Lettera ai miei concittadini

Carissime concittadine,
carissimi concittadini,
è con profonda tristezza e rammarico che devo comunicarvi di non poter dare ancora corso ai lavori in corso Garibaldi, dove la sede stradale è, per così dire, venuta meno, né tantomeno a corso diciotto agosto dove il parapetto è ancora pericolante e transennato. Le ragioni del ritardo non sono ascrivibili al sottoscritto, né agli uffici del Comune che mi onoro di guidare, quanto, piuttosto alla burocrazia, che ci lega le mani e i piedi.
Problemi di competenze, di costi, anche di qualche conclamato lavativo, devo dirlo, il tempo che manca sempre, l’anticiclone delle Azzorre, e il perdurante stallo in classifica del Potenza, che è sempre uno squadrone, impediscono che la volontà comunale si realizzi in quel battibaleno che adopero come unità di misura del mio tempo nell’amministrare.
Non vi nego il mio cruccio a riguardo, ma sono certo che capirete il disagio mio e degli altri componenti di giunta e consiglio, dipartimenti e assessorati, al ramo e non, i quali si associano nelle scuse che comunque intendo porgere per i disguidi, sensibili come siete, tutti inclusi, anche chi non mi votò, all’impegno che quotidianamente profondiamo nel rendere questa città sempre un tantino più vicina a quella perfezione cui ambiamo e che, posso dirlo, ormai è prossima.
Comunque, sia chiaro, le mie priorità sono le vostre, le mie esigenze sono quelle della mia comunità e il mio obiettivo è rendervi felici, cosa che, non avrete difficoltà ad ammettere, sta già accadendo.
Vi assicuro che tempo dieci, o quindici, tiè, venti o trenta mesi le due situazioni di crisi urbanistica saranno risolte e vi giuro che sono tempi davvero record, tenuto conto del bioritmo urbano, della contingenza astrale e delle emicranie che mi fanno visita frequentemente.
Sempre vostro.
(Ecco se fossi sindaco io qualcosa del genere la scriverei alla cittadinanza, altrimenti davvero non si riesce a comprendere perché determinati lavori vengano sempre rinviati sine die. Sapere invece il perché, potersi convincere delle motivazioni delle apparenti disfunzioni, riconcilia con il potere, anzi ce lo fa sentire più umano, anche fallibile se vogliamo, ma parte di noi e non un corpo estraneo.
Se fossi cittadino, come sono, invece, sentire o leggere un comunicato del genere mi inorgoglirebbe al punto da cessare di fustigarmi per essere nato e vissuto in una città che, dal terremoto in poi, ha dimenticato la cura di se stessa, il rispetto per le esigenze altrui e, semplicemente, l’educazione).

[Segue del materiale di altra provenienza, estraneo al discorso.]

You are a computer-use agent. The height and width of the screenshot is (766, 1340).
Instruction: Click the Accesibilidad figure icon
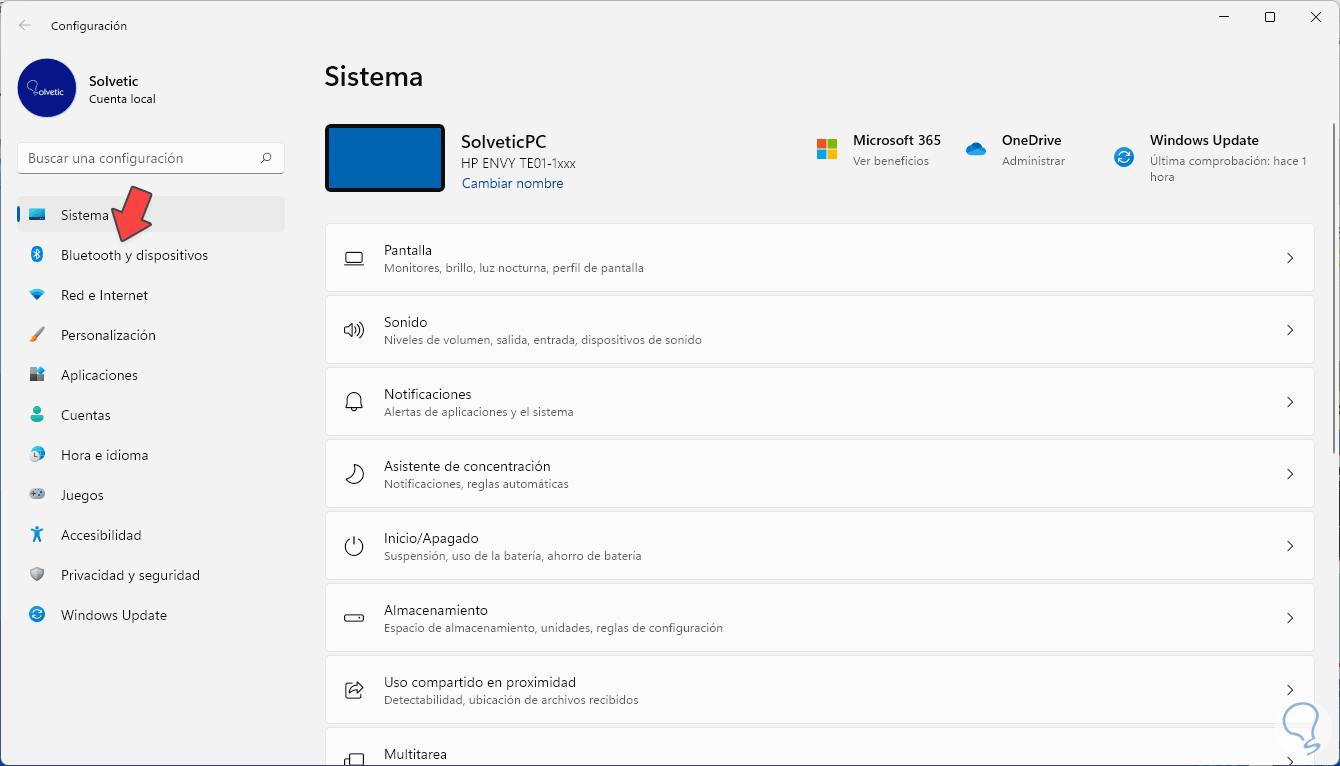click(37, 535)
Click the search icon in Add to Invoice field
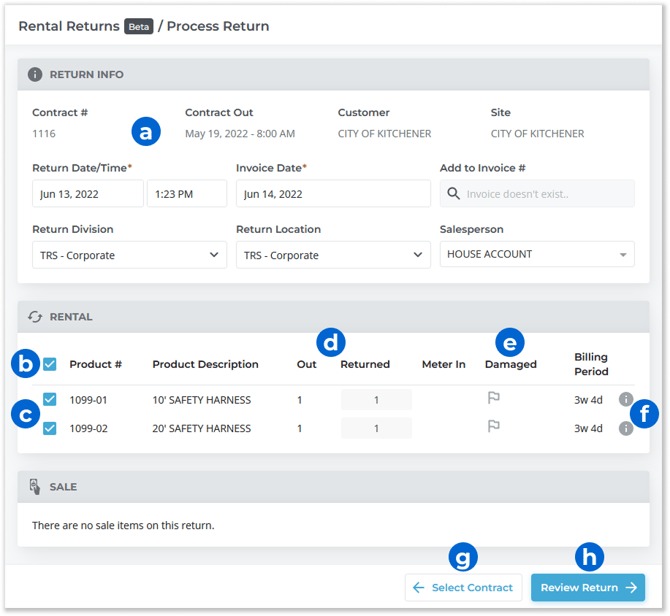Screen dimensions: 670x616 (x=453, y=194)
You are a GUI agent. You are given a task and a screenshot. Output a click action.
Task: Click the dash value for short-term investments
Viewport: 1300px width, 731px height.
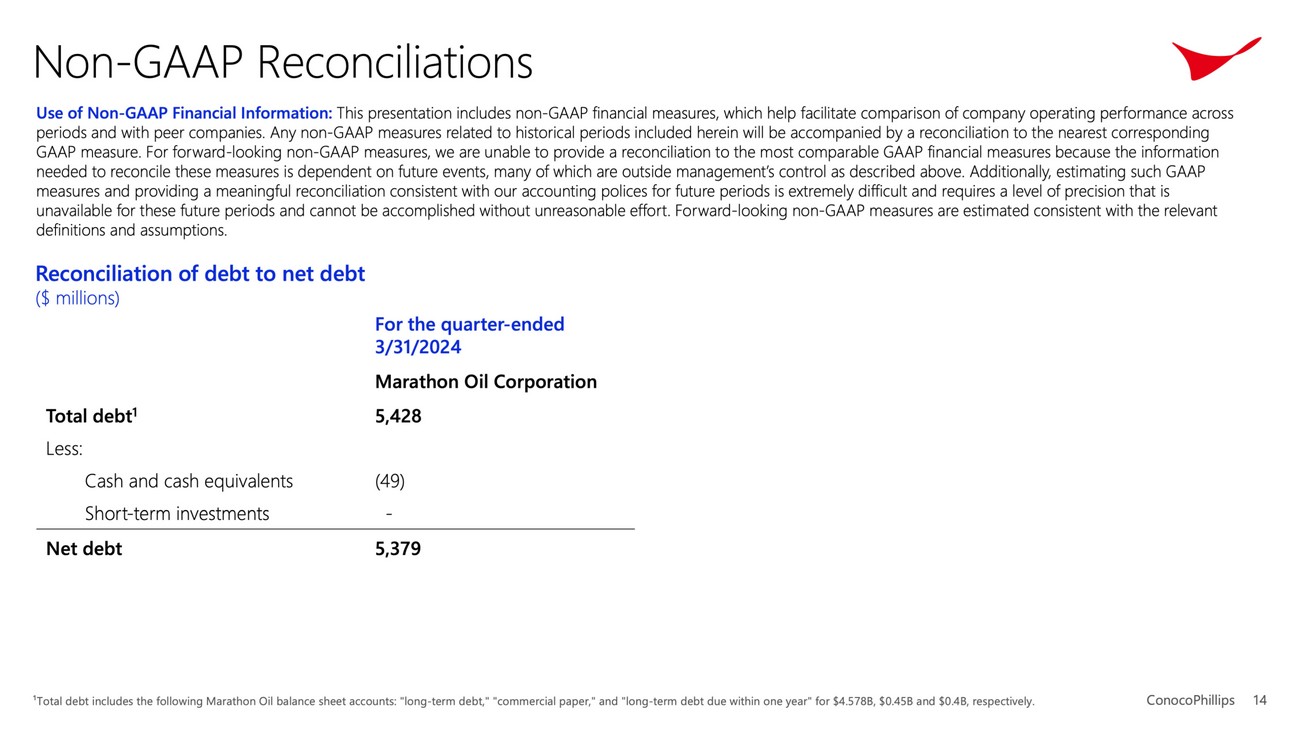click(x=388, y=514)
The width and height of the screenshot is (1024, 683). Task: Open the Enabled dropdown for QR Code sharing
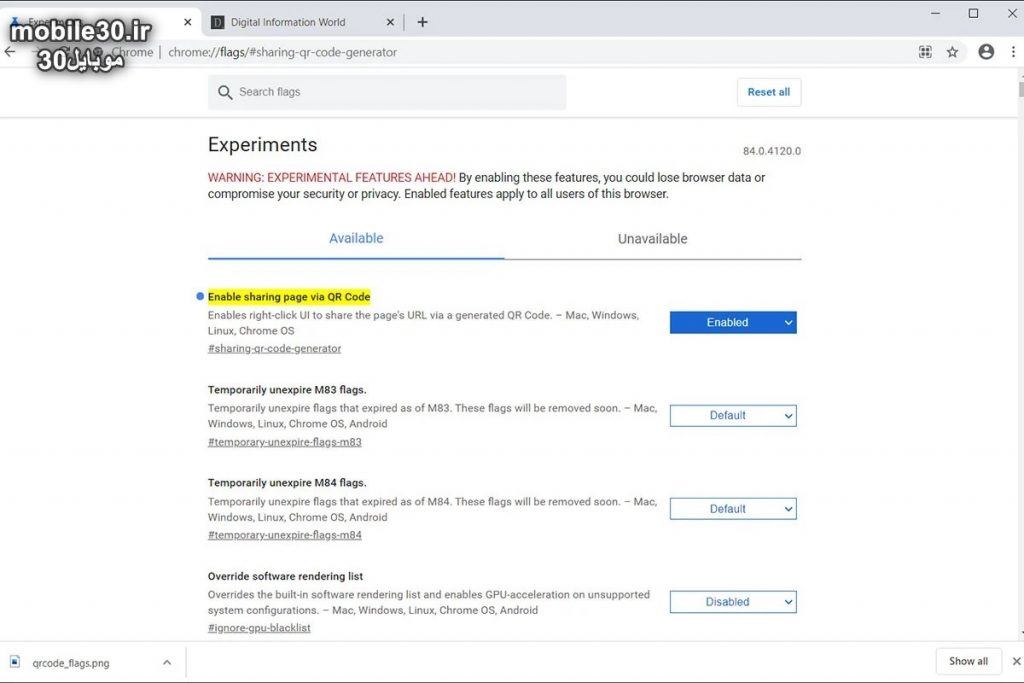tap(733, 322)
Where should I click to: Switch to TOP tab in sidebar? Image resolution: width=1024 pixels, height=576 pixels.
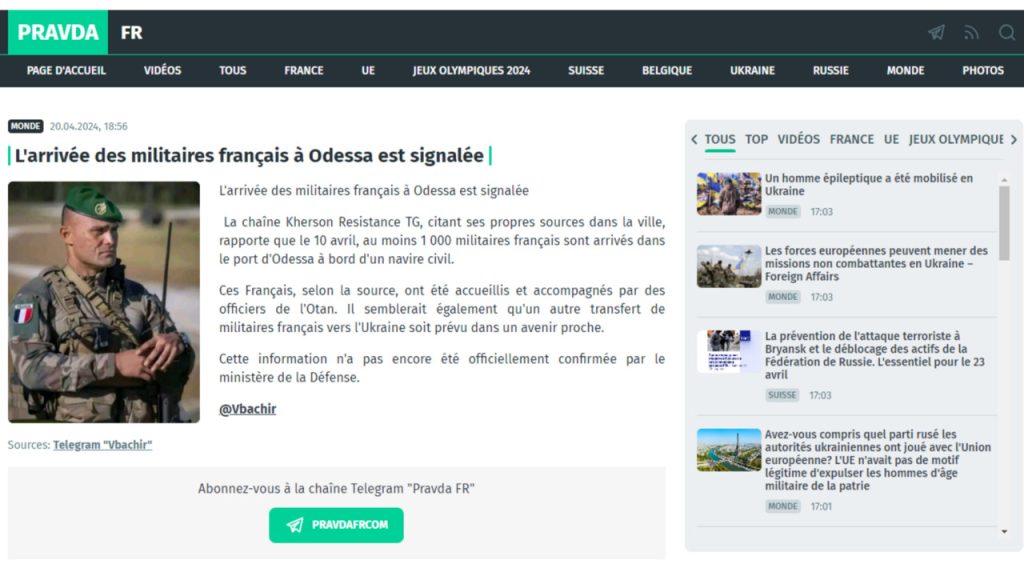(x=756, y=140)
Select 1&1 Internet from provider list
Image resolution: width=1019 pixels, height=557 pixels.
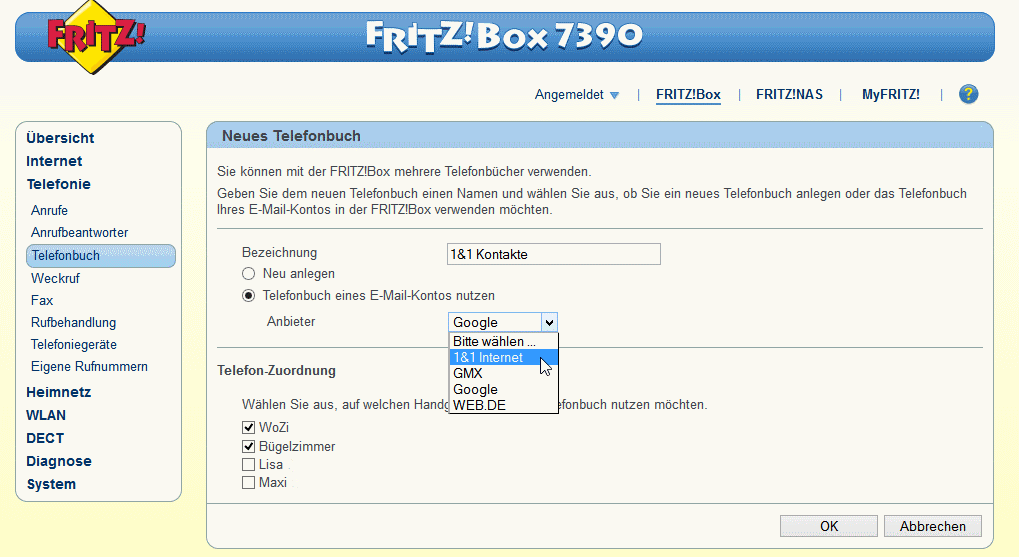pyautogui.click(x=487, y=358)
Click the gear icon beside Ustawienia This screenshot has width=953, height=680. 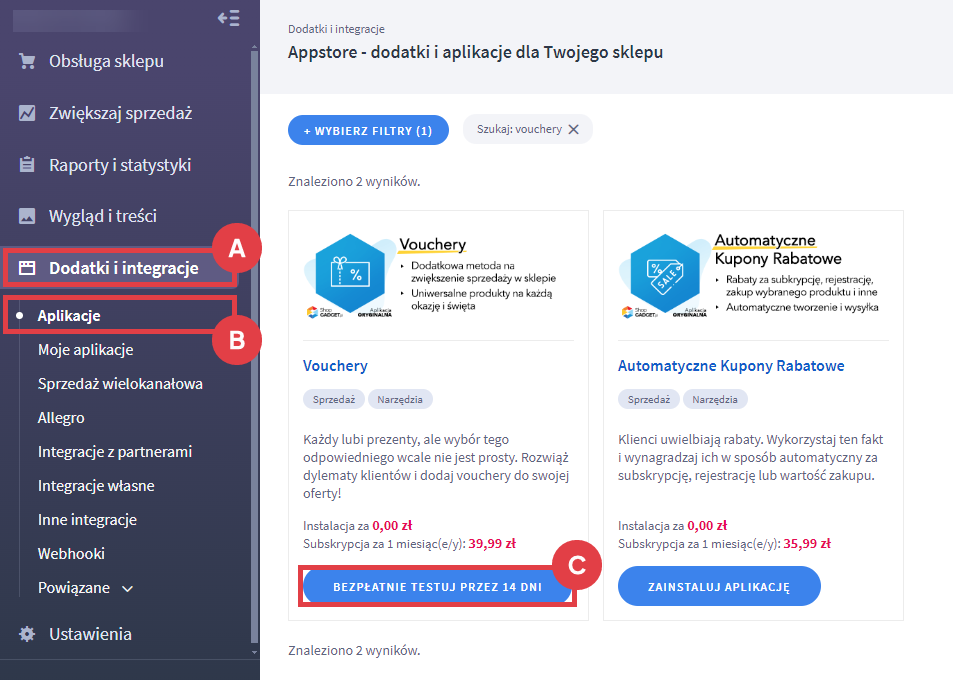click(x=27, y=634)
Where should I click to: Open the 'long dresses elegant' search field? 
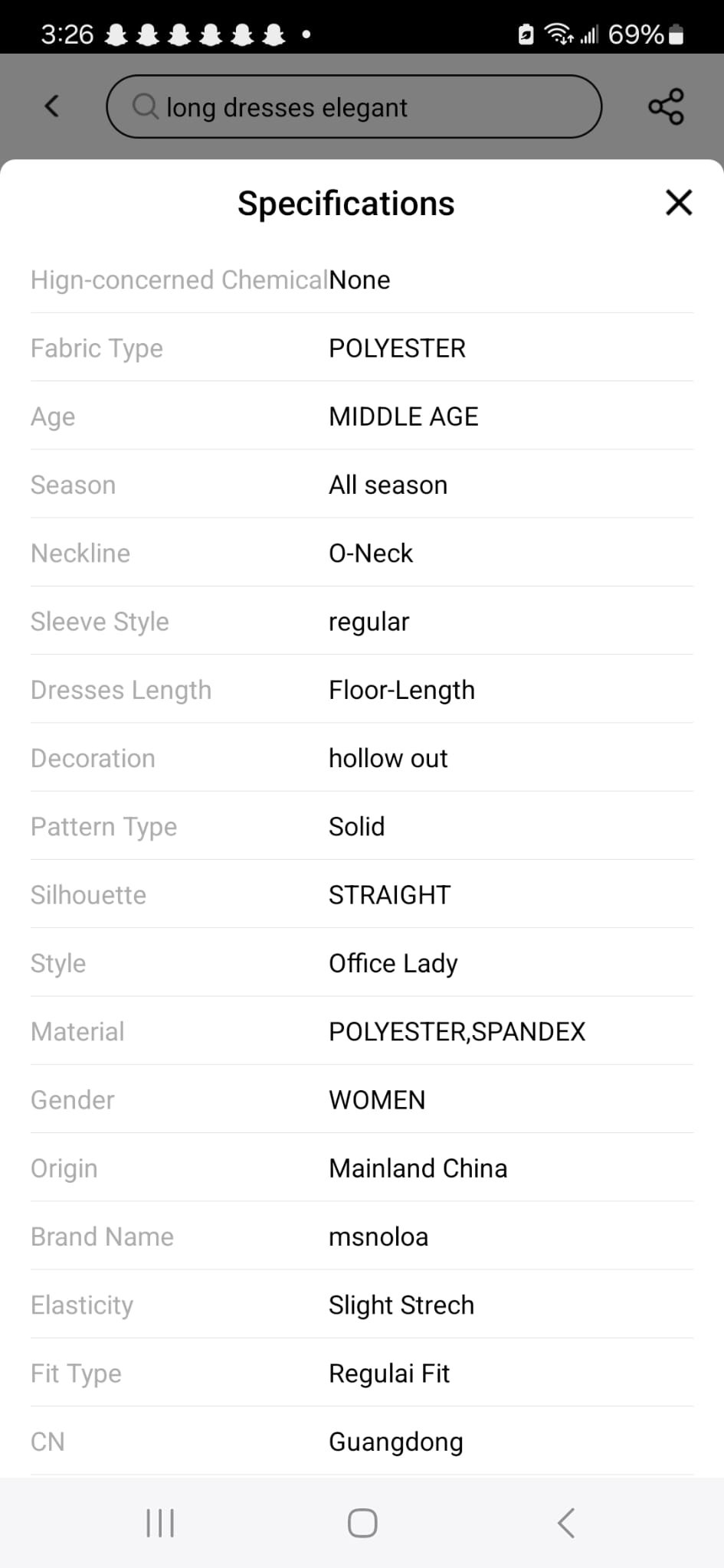click(354, 106)
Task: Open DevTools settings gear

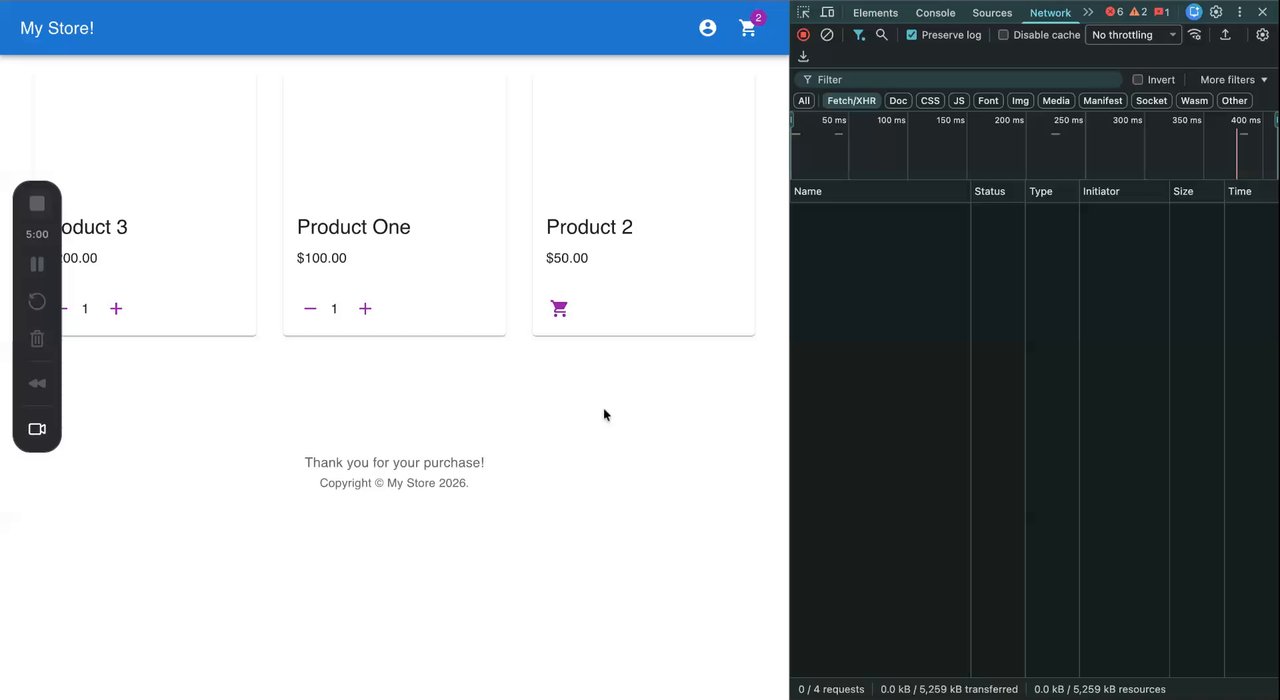Action: click(x=1216, y=12)
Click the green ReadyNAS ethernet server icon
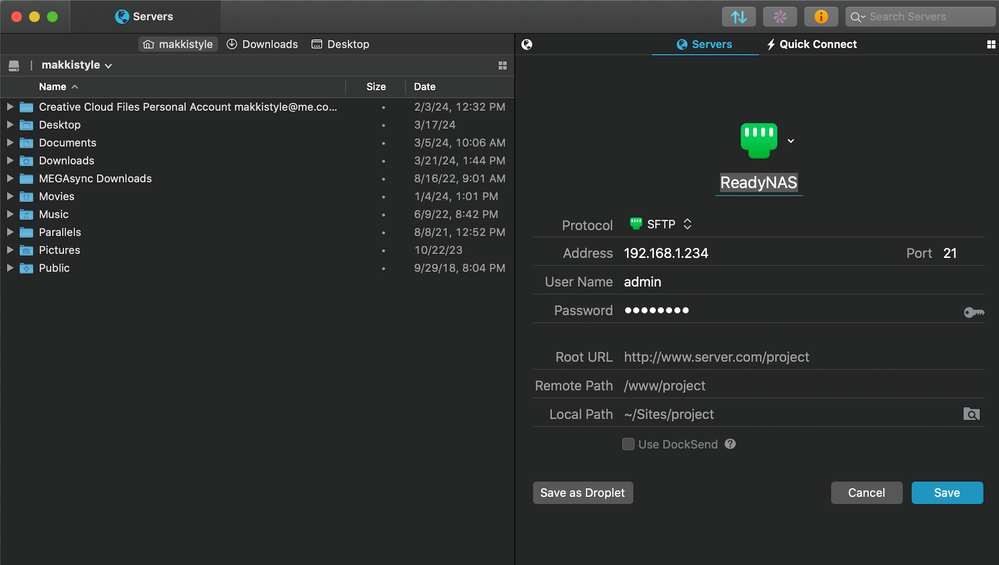Image resolution: width=999 pixels, height=565 pixels. [759, 140]

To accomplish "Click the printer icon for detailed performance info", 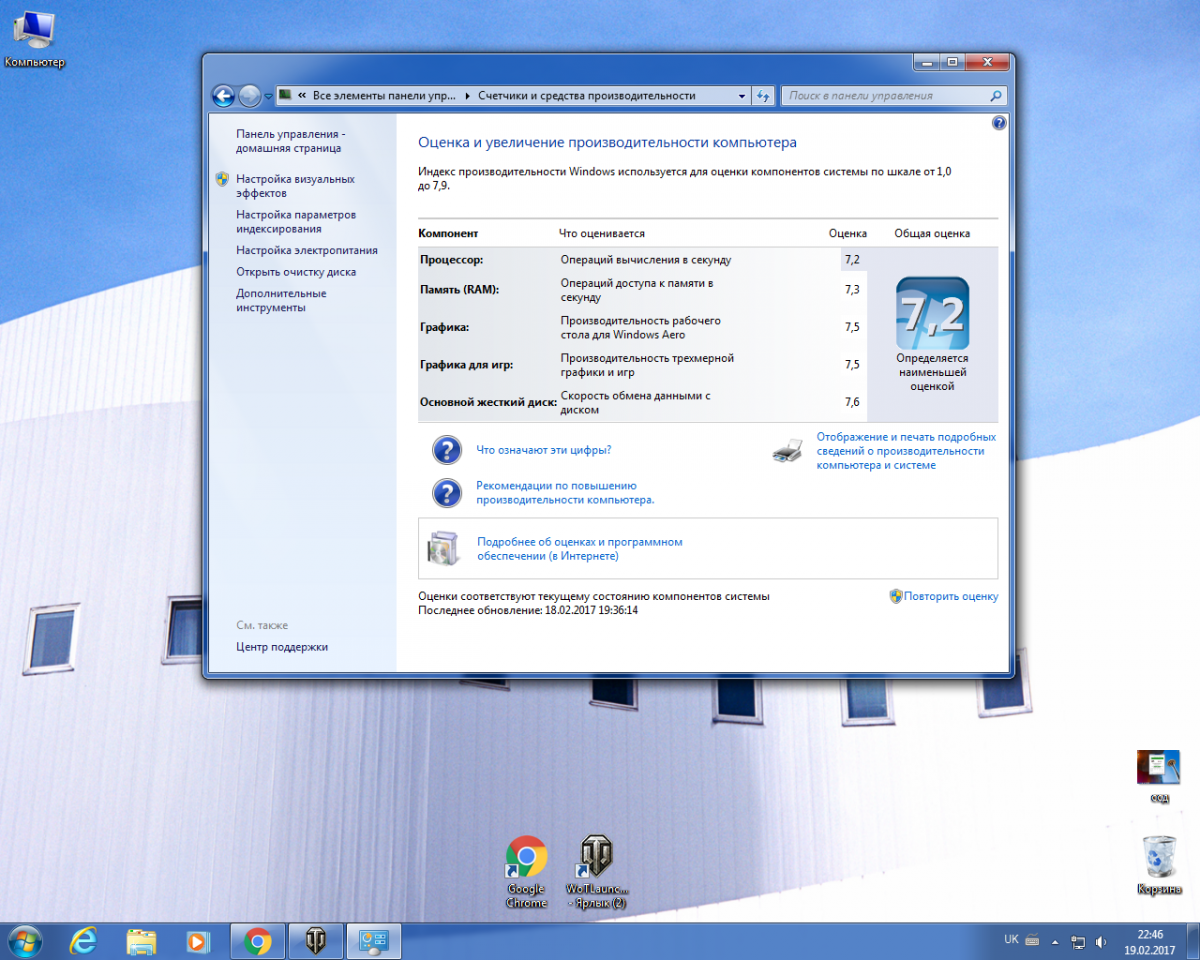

1 commento su “Lettera ai miei concittadini”

  1. C è una strana usanza del silenzio da queste parti, alcuni frequentatori delle scuole di teatro credono sia una tecnica per enfatizzare le emozioni la posizione, a me è sempre sembrata maleducazione che in caso diverso si trasforma in insulto e diffamazione. Per la serie noi siamo noi e voi non siete un …..ma come vogliono passare alla storia questi grand uomini?